🤖 AI Summary
Distributed storage systems commonly enforce strong consistency between data and metadata via sequential writes—data first, then metadata—introducing substantial write latency and throughput bottlenecks. This work decouples metadata updates from the critical I/O path by implementing a lightweight, in-switch metadata cache with asynchronous forwarding in programmable switches, and introduces an in-switch data visibility mechanism that enables clients to observe data as soon as it is durably persisted. The approach requires no modifications to backend storage engines and is compatible with log-structured key-value stores, file systems, and secondary indexing architectures.
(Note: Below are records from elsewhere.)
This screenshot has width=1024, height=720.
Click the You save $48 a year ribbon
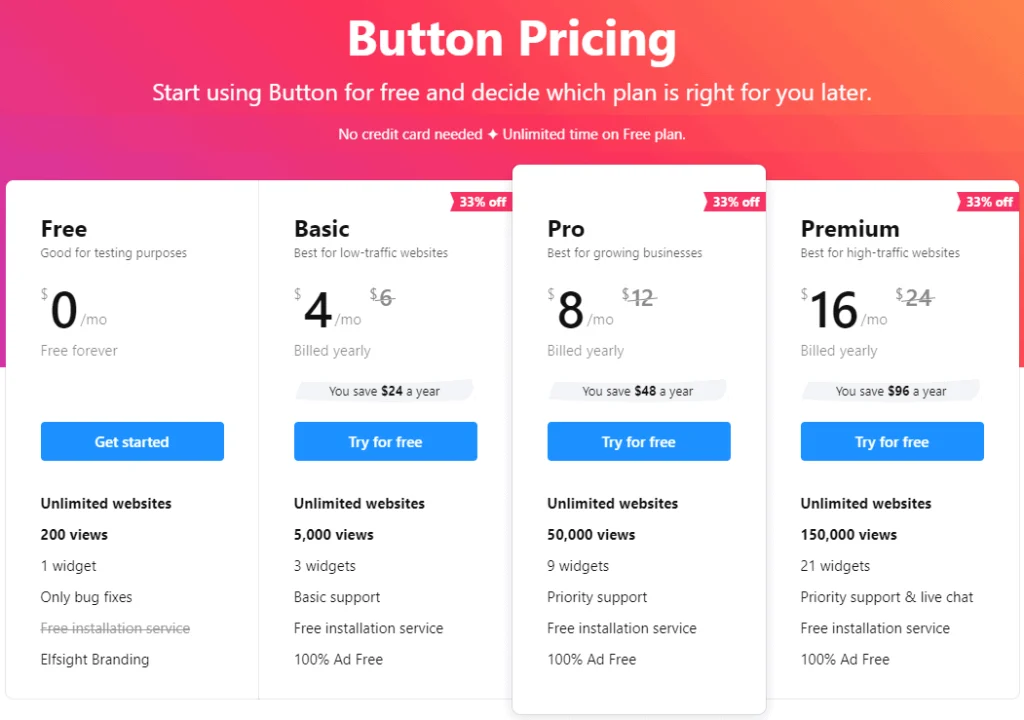[x=637, y=391]
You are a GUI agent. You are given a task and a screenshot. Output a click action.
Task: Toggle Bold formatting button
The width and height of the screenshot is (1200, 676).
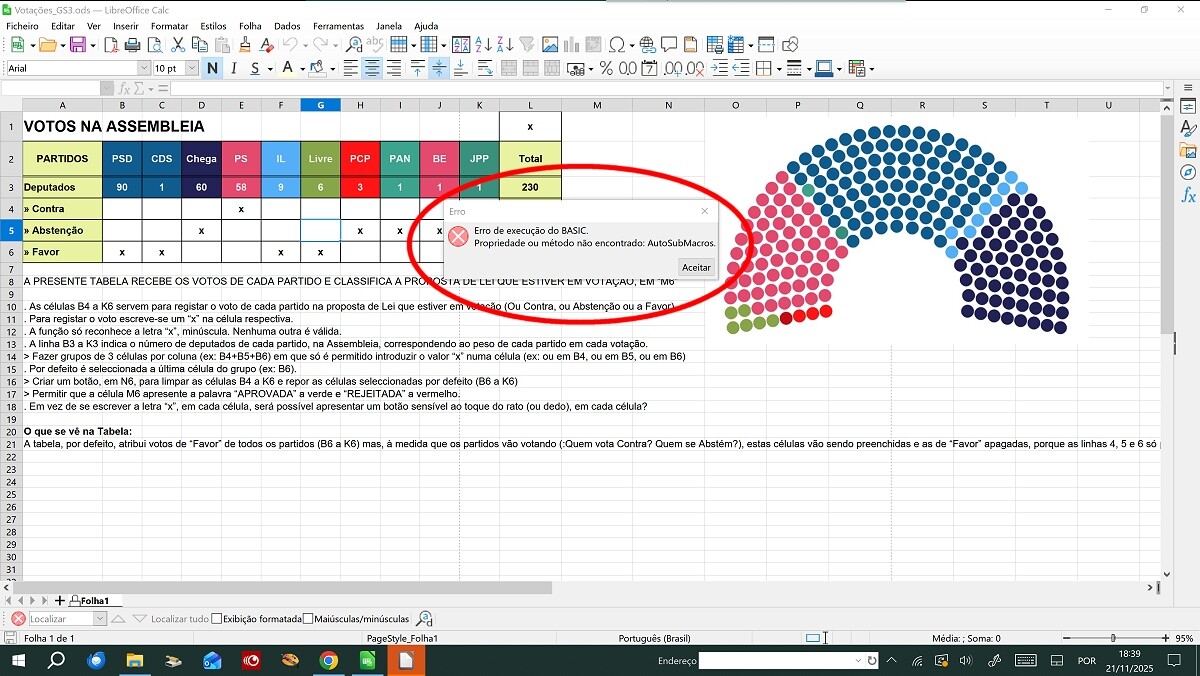coord(212,69)
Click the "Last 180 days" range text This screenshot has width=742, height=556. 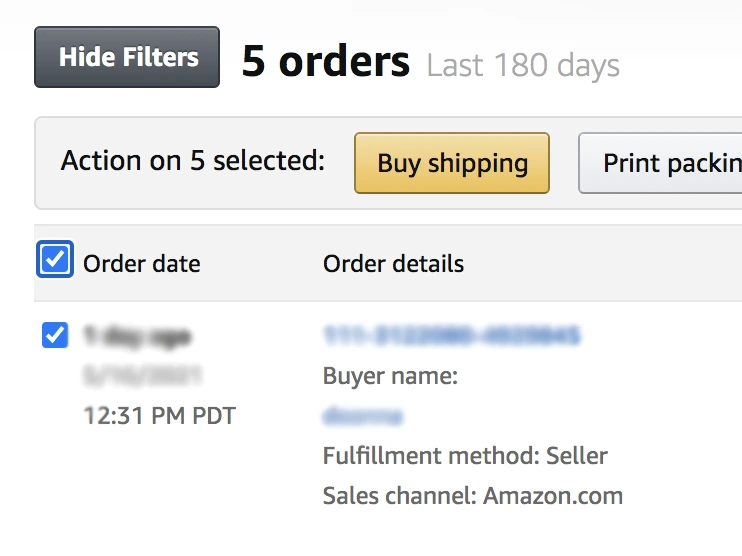pos(522,66)
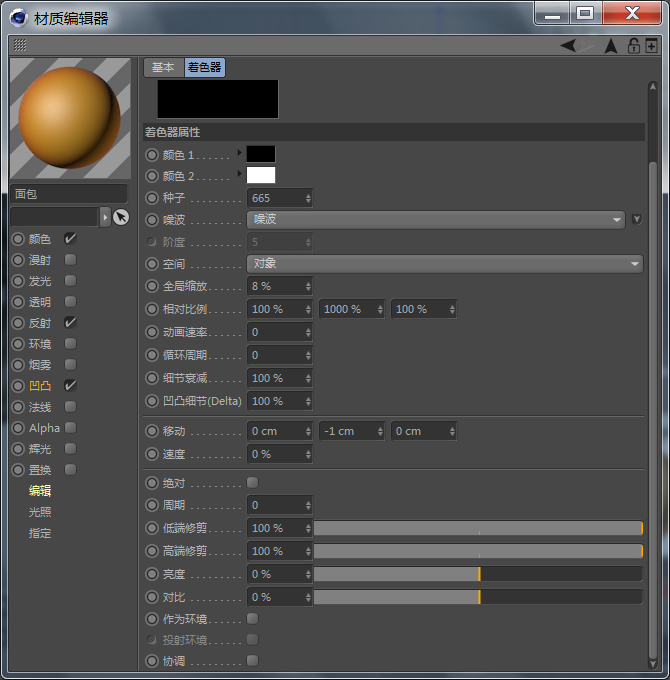Open the 光照 settings page
Screen dimensions: 670x680
pos(40,512)
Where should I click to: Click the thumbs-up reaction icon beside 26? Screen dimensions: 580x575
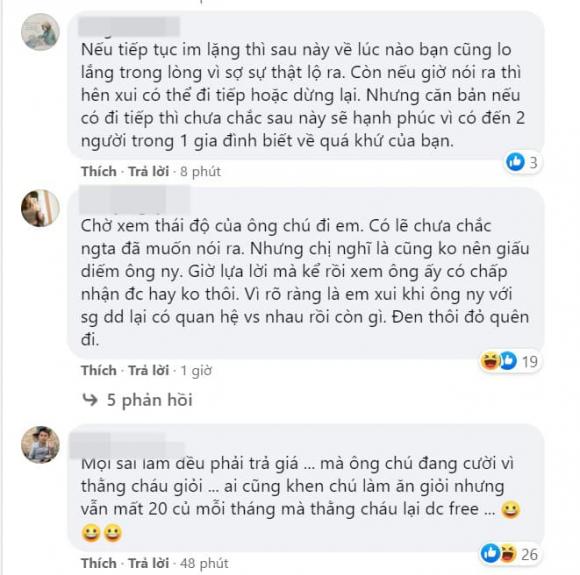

Experimental evaluation demonstrates up to 52.4% reduction in write latency and up to 126.9% throughput improvement under write-intensive workloads—achieving, for the first time, performance beyond the fundamental limits of traditional ordered-write schemes while preserving strong consistency.
📝 Abstract
Distributed storage systems typically maintain strong consistency between data nodes and metadata nodes by adopting ordered writes: 1) first installing data; 2) then updating metadata to make data visible.We propose SwitchDelta to accelerate ordered writes by moving metadata updates out of the critical path. It buffers in-flight metadata updates in programmable switches to enable data visibility in the network and retain strong consistency. SwitchDelta uses a best-effort data plane design to overcome the resource limitation of switches and designs a novel metadata update protocol to exploit the benefits of in-network data visibility. We evaluate SwitchDelta in three distributed in-memory storage systems: log-structured key-value stores, file systems, and secondary indexes. The evaluation shows that SwitchDelta reduces the latency of write operations by up to 52.4% and boosts the throughput by up to 126.9% under write-heavy workloads.